Many beginners think this is the only kind of important comment in a code review — sort of a pass-or-fail grade. But there’s a lot more than just bug fixes!
“Even if you write perfect code on your first try, you can still learn tips and tricks that might make it even more efficient and advanced,” says Shelegina.
That’s where recommendations come into play. Each proposed change is an opportunity to develop your skills and create an even more impressive project that’ll improve your portfolio.
Your code reviewer will offer suggestions on following coding standards, writing clean code, improving your readability or documentation, and more.
Code review isn’t all negative! As part of the process, a Practicum developer will always point out where you excel.
Positive feedback isn’t just for a nice confidence boost — though, of course, that’s always welcome! It’s also to help you see where your strengths lie, understand what types of thinking to apply to the next project, and get immediate feedback on your creative ideas.
How to handle your code review well
It’s easy to think that all you need for a great development career is solid coding skills, but nothing could be further from the truth.
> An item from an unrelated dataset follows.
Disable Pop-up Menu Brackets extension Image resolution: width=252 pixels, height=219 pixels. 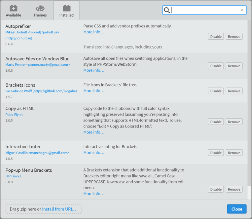click(216, 189)
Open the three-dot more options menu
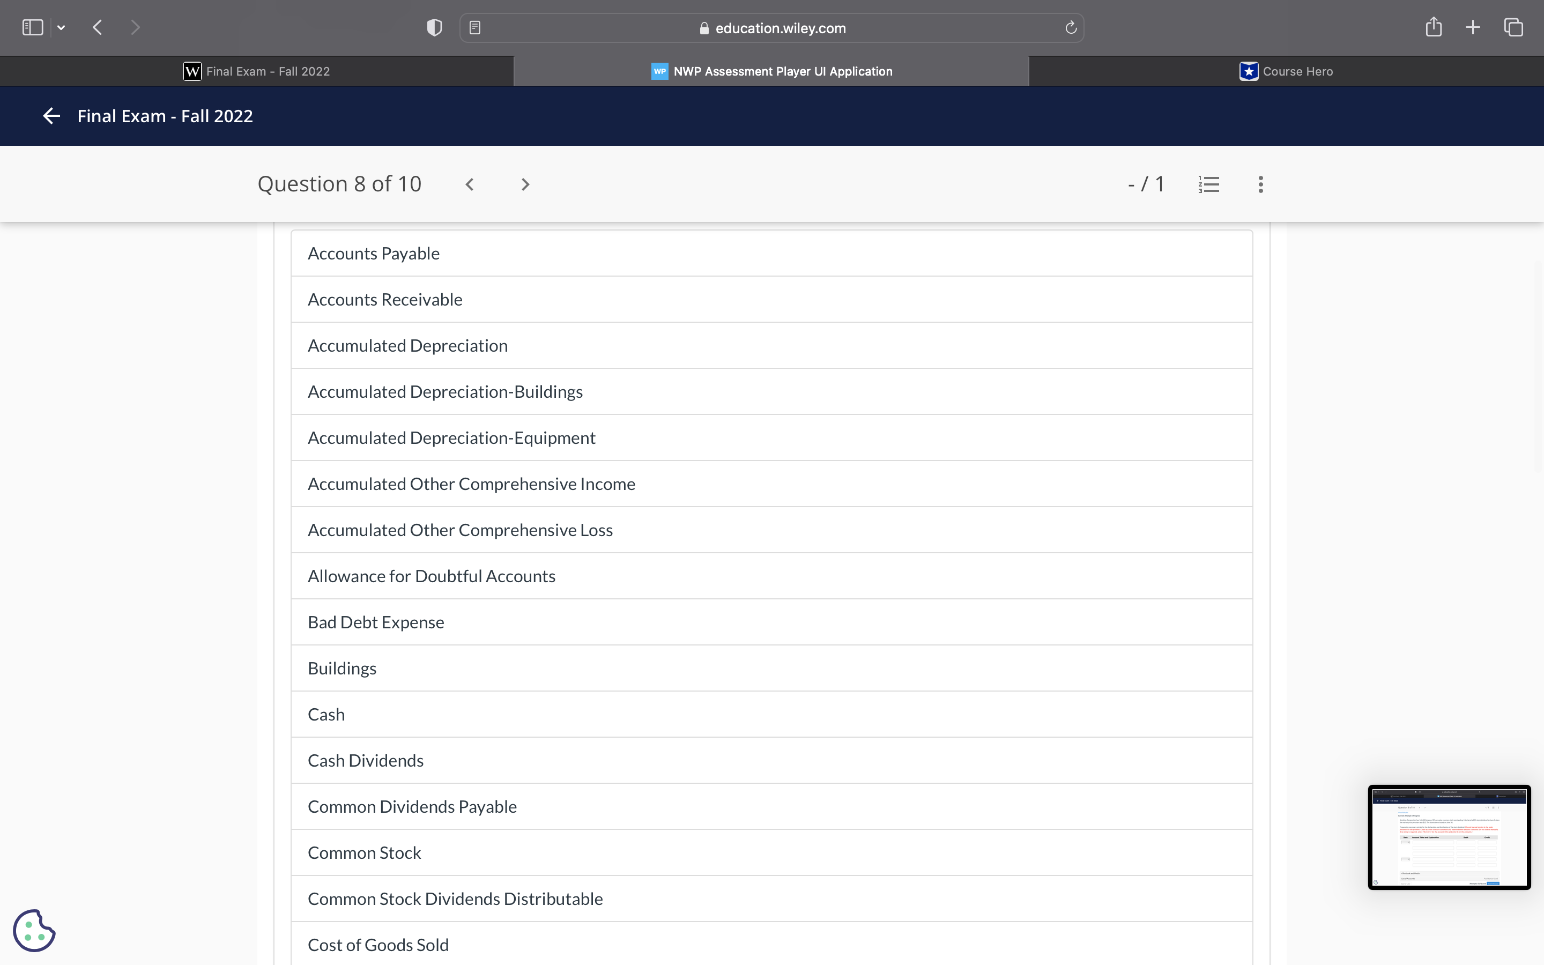 (1260, 184)
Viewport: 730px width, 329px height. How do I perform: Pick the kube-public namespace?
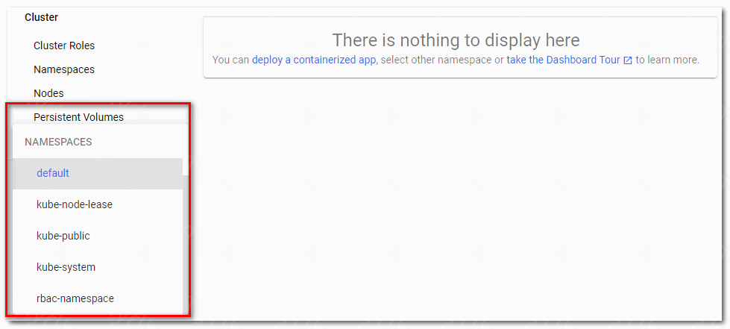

Working well with colleagues and team leads is just as essential to be a successful coder.
That’s why code reviews are so critical in training, since you’ll get experience with the elements that make up a real-world coding job.
“Sending your work off can be a nerve-wracking process,” says Shelegina. “You do this huge paper, send it, and wait for the feedback,” she explains. But you don’t need to worry. Code reviewers are friendly and personable.
The best advice for how to take feedback from the code review is to separate yourself from what you’ve written. Seeing code objectively is challenging as the code author, but remember that critiques relate to a project and not your skills or potential. On the contrary, comments are to help you improve!
What are the most common problems?
To wrap up, let’s cover some of the most common problems that surface during a code review, so you can keep an eye out for what to avoid.
Of course, the biggest category of corrections will stem from challenges you faced with the learning material itself. Practicum’s course is designed to give you the skills you need for a junior-level position in just ten months — so every project will expand your skills.
But beyond that, the presentation of the code itself can be tricky for students to grasp. “An effective code review isn’t just about the technical details,” says Shelegina, “It’s also how you present your code. It’s a whole other skill.”
But remember — code review is there to help you learn. The more you learn from the feedback your reviewers give, the fewer mistakes you’ll make in the future!
A code review is an essential experience for any new programmer, and getting used to receiving and implementing feedback is valuable for anyone.
That’s why Practicum’s courses include a code review after each of their in-depth modules. You need to be prepared for a real-world career in development, and there’s no better way than to work with exercises modeled after what you’ll do on the job.
“In the work environment, you’re probably going to have code reviewers,” Shelegina says. And with Practicum’s courses, you get training in these soft skills that other programs often don’t teach.
Moreover, it's often these overlooked skills that will determine the success of your career. “Code reviews are essential,” ends Shelegina, “It’s a whole other part of this job.”